Multimodal large language models (MLLMs) exhibit significant limitations in spatial understanding, yet existing evaluations remain fragmented and lack systematicity. To address this, we propose MulSeT—the first benchmark systematically assessing MLLMs’ spatial reasoning across single-view, multi-view, and video modalities, from both data-scale and architectural perspectives. Through multi-task evaluation, training-data scaling, and ablation studies, we identify positional encoding within the visual encoder as the primary bottleneck for spatial comprehension—its impact substantially outweighing that of the language model component; merely scaling training data fails to overcome inherent performance ceilings. Our key contributions are: (1) introducing MulSeT, the first comprehensive spatial understanding benchmark for multi-view and video inputs; (2) establishing the dominant role of visual positional encoding in spatial reasoning; and (3) empirically validating the efficacy of inference-time enhancements (e.g., reasoning injection), thereby providing both theoretical insights and practical guidance for advancing MLLMs’ spatial capabilities.

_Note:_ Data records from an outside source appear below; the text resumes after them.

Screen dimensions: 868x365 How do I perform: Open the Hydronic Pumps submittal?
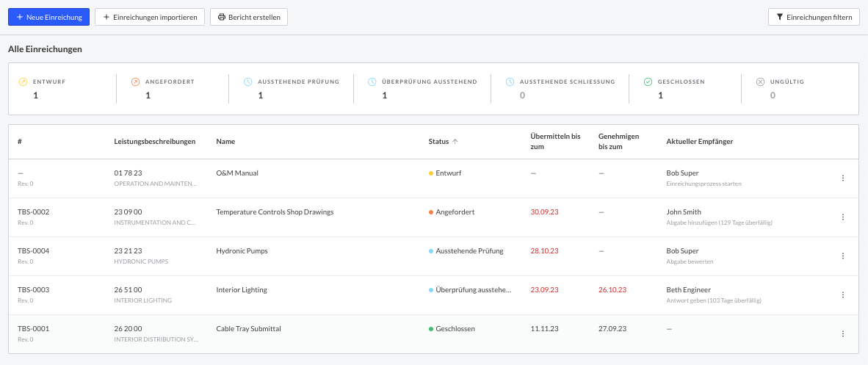pyautogui.click(x=242, y=251)
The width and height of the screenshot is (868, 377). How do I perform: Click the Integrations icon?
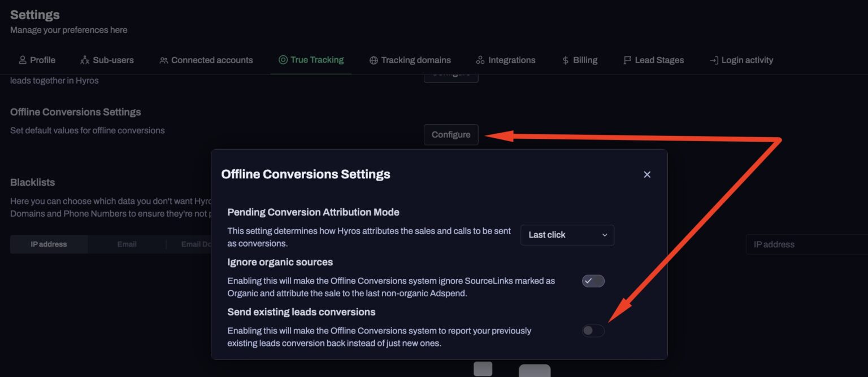pyautogui.click(x=480, y=59)
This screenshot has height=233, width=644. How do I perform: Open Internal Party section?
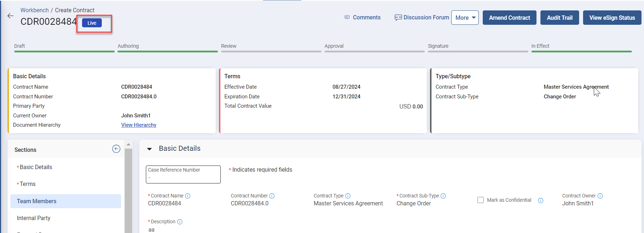[34, 218]
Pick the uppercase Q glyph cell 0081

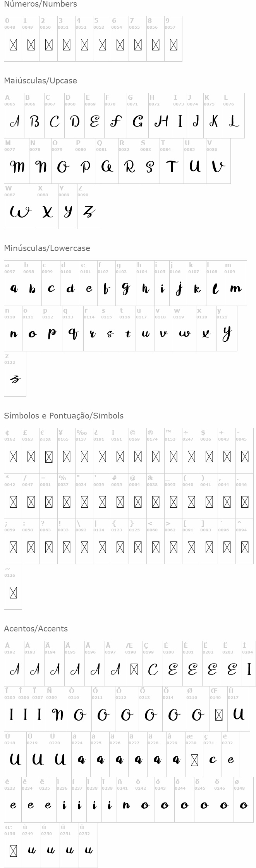pos(107,161)
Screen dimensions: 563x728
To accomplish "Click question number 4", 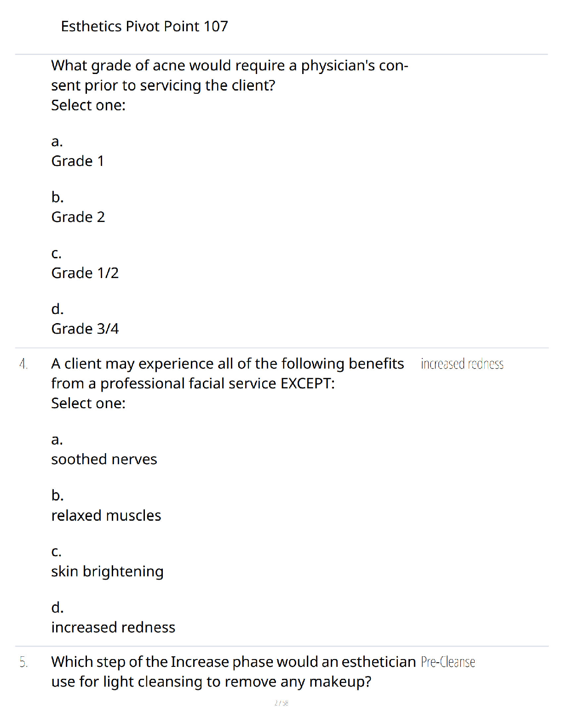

Spatial understanding is essential for Multimodal Large Language Models (MLLMs) to support perception, reasoning, and planning in embodied environments. Despite recent progress, existing studies reveal that MLLMs still struggle with spatial understanding. However, existing research lacks a comprehensive and systematic evaluation of these limitations, often restricted to isolated scenarios, such as single-view or video. In this work, we present a systematic analysis of spatial understanding from both data and architectural perspectives across three representative scenarios: single-view, multi-view, and video. We propose a benchmark named MulSeT (Multi-view Spatial Understanding Tasks), and design a series of experiments to analyze the spatial reasoning capabilities of MLLMs. From the data perspective, the performance of spatial understanding converges quickly as the training data increases, and the upper bound is relatively low, especially for tasks that require spatial imagination. This indicates that merely expanding training data is insufficient to achieve satisfactory performance. From the architectural perspective, we find that spatial understanding relies more heavily on the positional encoding within the visual encoder than within the language model, in both cascaded and native MLLMs. Moreover, we explore reasoning injection and envision future improvements through architectural design to optimize spatial understanding. These insights shed light on the limitations of current MLLMs and suggest new directions for improving spatial reasoning capabilities through data scaling and architectural tuning.